=== Begin Enclosure ===

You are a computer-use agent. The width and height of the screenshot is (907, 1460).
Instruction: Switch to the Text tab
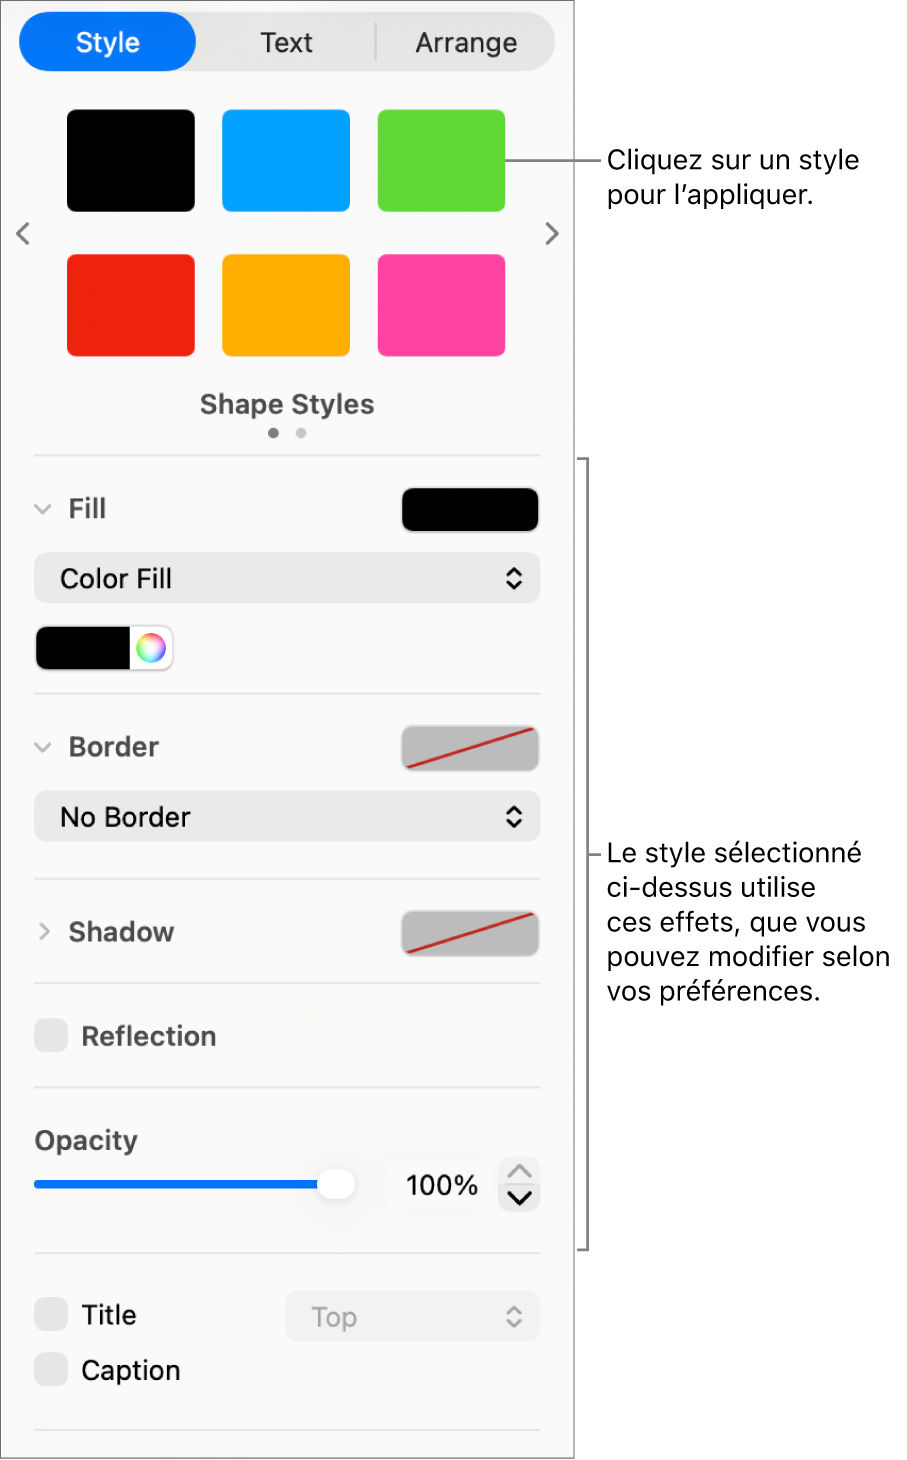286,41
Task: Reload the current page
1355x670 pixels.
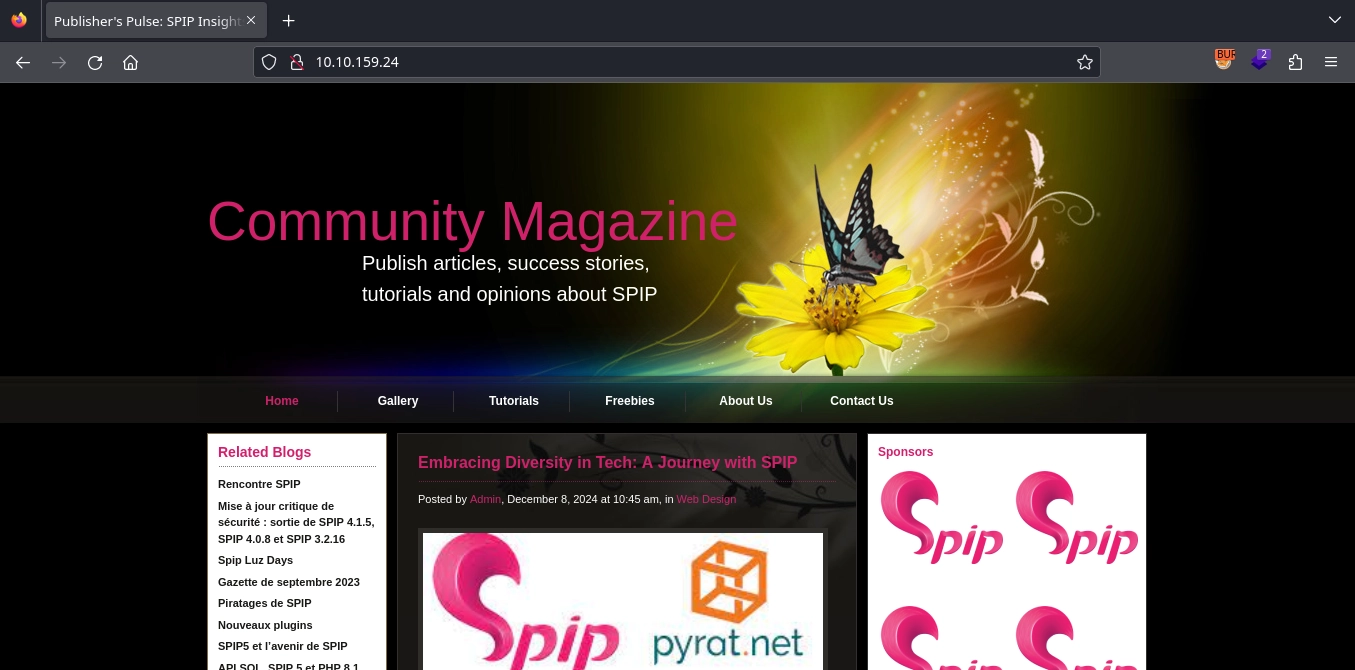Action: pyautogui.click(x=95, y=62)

=== End Enclosure ===

_Work request_.
Repeat the material above word for word but skip the images.

_Written solution_.
You are a computer-use agent. The width and height of the screenshot is (907, 1460).
Instruction: Switch to the Text tab
286,41
Task: Reload the current page
1355x670 pixels.
Action: pyautogui.click(x=95, y=62)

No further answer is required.